## ACTIVITY
Pull every line containing "computer" out of the material below.

━━━━━━━━

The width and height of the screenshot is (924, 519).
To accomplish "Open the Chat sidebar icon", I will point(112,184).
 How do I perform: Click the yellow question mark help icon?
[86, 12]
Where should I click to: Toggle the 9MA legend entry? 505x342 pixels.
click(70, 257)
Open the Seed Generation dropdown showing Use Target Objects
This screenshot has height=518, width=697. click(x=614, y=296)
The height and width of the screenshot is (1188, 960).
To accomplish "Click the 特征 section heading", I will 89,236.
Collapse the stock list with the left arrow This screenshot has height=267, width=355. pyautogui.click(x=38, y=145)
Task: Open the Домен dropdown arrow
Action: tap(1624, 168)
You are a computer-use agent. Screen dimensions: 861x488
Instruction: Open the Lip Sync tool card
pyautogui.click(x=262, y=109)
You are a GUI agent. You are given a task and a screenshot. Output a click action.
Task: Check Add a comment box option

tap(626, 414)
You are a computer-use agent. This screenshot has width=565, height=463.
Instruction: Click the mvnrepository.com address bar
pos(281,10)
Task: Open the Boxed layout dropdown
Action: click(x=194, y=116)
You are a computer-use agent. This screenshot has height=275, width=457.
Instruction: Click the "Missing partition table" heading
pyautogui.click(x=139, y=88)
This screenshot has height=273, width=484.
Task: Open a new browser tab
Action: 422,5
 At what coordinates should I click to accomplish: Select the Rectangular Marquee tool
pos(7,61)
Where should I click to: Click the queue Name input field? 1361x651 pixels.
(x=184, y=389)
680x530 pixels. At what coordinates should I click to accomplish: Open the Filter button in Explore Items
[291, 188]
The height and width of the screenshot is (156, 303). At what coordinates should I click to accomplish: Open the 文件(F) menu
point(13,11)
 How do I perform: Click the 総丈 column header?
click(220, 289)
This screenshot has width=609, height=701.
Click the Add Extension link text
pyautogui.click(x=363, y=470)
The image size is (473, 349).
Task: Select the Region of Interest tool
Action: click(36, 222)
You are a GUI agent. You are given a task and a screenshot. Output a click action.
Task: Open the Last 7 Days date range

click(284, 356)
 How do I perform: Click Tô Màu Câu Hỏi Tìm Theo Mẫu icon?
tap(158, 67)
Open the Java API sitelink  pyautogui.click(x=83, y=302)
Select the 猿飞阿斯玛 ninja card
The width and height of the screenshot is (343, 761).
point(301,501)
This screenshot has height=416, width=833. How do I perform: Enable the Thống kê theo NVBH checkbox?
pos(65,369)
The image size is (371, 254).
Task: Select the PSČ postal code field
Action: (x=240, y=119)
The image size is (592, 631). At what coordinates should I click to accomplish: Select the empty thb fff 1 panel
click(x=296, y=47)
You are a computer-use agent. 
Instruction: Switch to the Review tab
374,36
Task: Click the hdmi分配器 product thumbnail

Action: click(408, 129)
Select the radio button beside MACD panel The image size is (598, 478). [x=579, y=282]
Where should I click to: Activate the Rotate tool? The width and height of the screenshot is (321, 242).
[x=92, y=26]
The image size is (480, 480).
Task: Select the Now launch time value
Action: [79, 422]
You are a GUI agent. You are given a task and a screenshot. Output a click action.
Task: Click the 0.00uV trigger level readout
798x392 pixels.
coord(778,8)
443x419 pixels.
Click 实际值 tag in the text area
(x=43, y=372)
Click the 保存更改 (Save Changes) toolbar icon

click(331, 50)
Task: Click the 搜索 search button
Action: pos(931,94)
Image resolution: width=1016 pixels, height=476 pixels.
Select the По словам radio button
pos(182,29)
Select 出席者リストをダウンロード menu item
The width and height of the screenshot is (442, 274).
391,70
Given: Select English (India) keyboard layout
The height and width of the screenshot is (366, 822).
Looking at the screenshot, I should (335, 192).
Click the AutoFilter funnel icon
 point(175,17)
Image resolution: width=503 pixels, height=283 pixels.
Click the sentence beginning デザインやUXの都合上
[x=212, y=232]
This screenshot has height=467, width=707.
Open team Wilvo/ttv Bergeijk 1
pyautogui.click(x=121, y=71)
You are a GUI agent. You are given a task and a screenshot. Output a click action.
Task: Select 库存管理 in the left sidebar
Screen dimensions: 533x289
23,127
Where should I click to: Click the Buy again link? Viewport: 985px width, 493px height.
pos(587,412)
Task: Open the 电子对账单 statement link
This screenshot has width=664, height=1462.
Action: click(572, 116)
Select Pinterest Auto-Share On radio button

━━━━━━━━

## YOUR SOLUTION
You are a computer-use agent. Screen dimensions: 861x488
You are a computer-use agent. This screenshot has width=565, height=463.
You are a computer-use agent. This screenshot has height=275, width=457.
You are a computer-use agent. 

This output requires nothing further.